A couple of weeks ago I asked what you all use to analyze and visualize data. Here are the results.
As of writing this, there were 1,112 responses. Thanks for participating, everyone!
Microsoft Excel led the way, like you’d expect, with a 31% share. R was pretty close for a while, but fell behind with a 21% response. This is almost the same as the results from the same poll two years ago. There was a 30/20 split. The newcomer this time around was Tableau, which surprised me, coming up in third with a 6% share. I didn’t include Tableau in the previous poll, although a few people did mention it in the comments.
Actionscript/Flash, Illlustrator, Processing, SAS, and pen and paper got their small share.
Finally, there was a wide variety of software mentioned in the comments from those who answered the ‘other’ category. Some of those included Matlab, SPSS, Stata, and Python.
While I don’t think this is representative of the chart-making population, it’s easy to see that there’s a lot of solutions to interpret data. Here’s quickstart guide in case you’re wondering what to use.
Will Excel always be the frontrunner?
Not surprising! Did you collect the ‘other’ responses?
I didn’t do a full count of the ‘other’ since only a small portion of people who answered ‘other’ commented on what they use. But a quick scan showed the ones I mentioned above as the most prominent in the ‘other’ category.
Tableau is coming on strong. I haven’t used it much, but my impression is that it’s easy to use and its output is attractive and uncluttered. Next poll, I’ll bet it’s close to R.
This isn’t too surprising. I use excel for quick data work and analysis – I wouldn’t use it to produce serious reports, but it’s really good for getting quick one-time results and, above all, figuring out what’s the most interesting to analyse. Most of the reports and graphs automagically generated from the databases at work started off with some excel spreadsheets and me saying ‘well, that’s an interesting way to look at it..’
I’m surprised that SAS is so low in the list. I would have expected it to be a bit higher. I’d like to see the top responses in Other by descending order.
Also, why is SAS and Pen/Paper both 3%, but the bars are unequal in length – might want to go out that first decimal. I would also expect Tableau to almost double if this is run in about 6-9 months. I wonder if Spotfire was in the Other section…
It may be that SAS is not the first tool (or that SAS makes a lot of ugly charts without a lot of tweaking).
While I certainly use SAS and a lot of the data will come from SAS even if it is not graphed there…I would still have to say that my primary tool at work is Excel. Excel charts are quick to make and easy to annotate (and they can be sent to other people who can edit them)…Charts in 2007 look great with some tweaking and merge better into powerpoint.
If I want to make a lot of similar charts (or make lots of data changes to one chart…like extending a range of daily data), it makes much more sense to do it with a program but for a one-off chart to see what a piece of preexisting data looks like…excel is quick.

────────────────────

* **Actions to take**:
[A] For each statement, answer yes or no based on the poll post, and quote the words that decide it: (i) Tableau placed third with a 6% share. (ii) Tableau was one of the choices in the previous poll. (iii) R got a 31% share.
[B] Copy the poll post word for word, taking everything from "While I don’t" down to "close to R.".
The listing that comes next isn't needed for anything here.

* **Raw records**:
────────────────────

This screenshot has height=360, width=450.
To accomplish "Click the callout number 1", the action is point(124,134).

────────────────────

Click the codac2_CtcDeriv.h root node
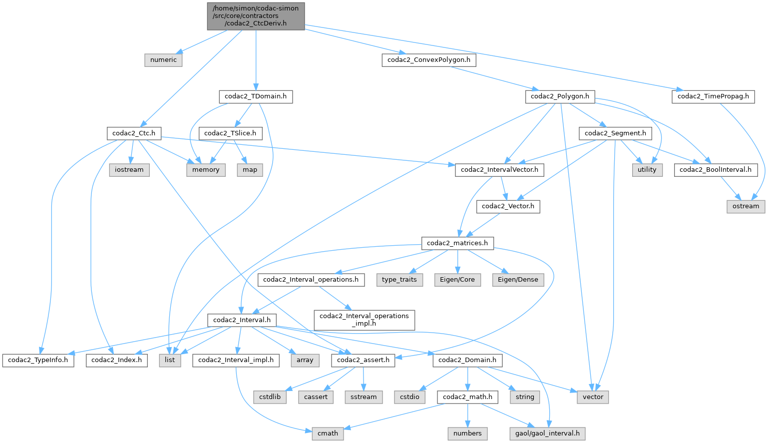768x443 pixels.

────────────────────

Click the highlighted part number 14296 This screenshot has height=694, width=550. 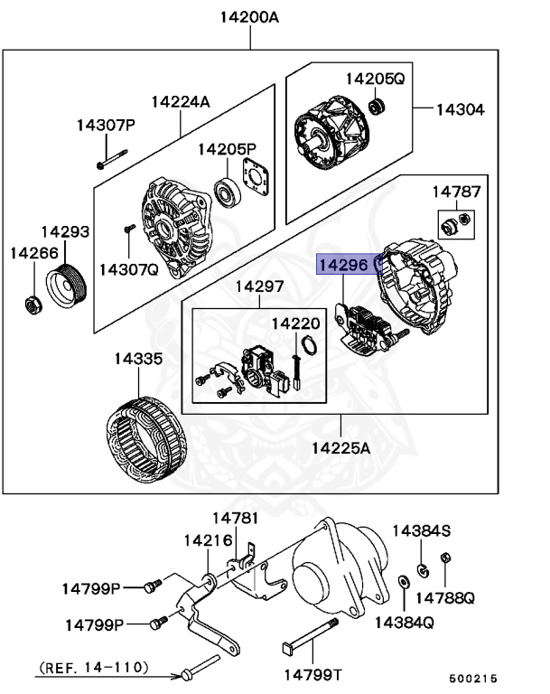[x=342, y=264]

────────────────────

* **Problem solutions**:
[A]
(i) Yes: "coming up in third with a 6% share"
(ii) No: "I didn’t include Tableau in the previous poll"
(iii) No: "R was pretty close for a while, but fell behind with a 21% response"

[B]
While I don’t think this is representative of the chart-making population, it’s easy to see that there’s a lot of solutions to interpret data. Here’s quickstart guide in case you’re wondering what to use.
Will Excel always be the frontrunner?
Not surprising! Did you collect the ‘other’ responses?
I didn’t do a full count of the ‘other’ since only a small portion of people who answered ‘other’ commented on what they use. But a quick scan showed the ones I mentioned above as the most prominent in the ‘other’ category.
Tableau is coming on strong. I haven’t used it much, but my impression is that it’s easy to use and its output is attractive and uncluttered. Next poll, I’ll bet it’s close to R.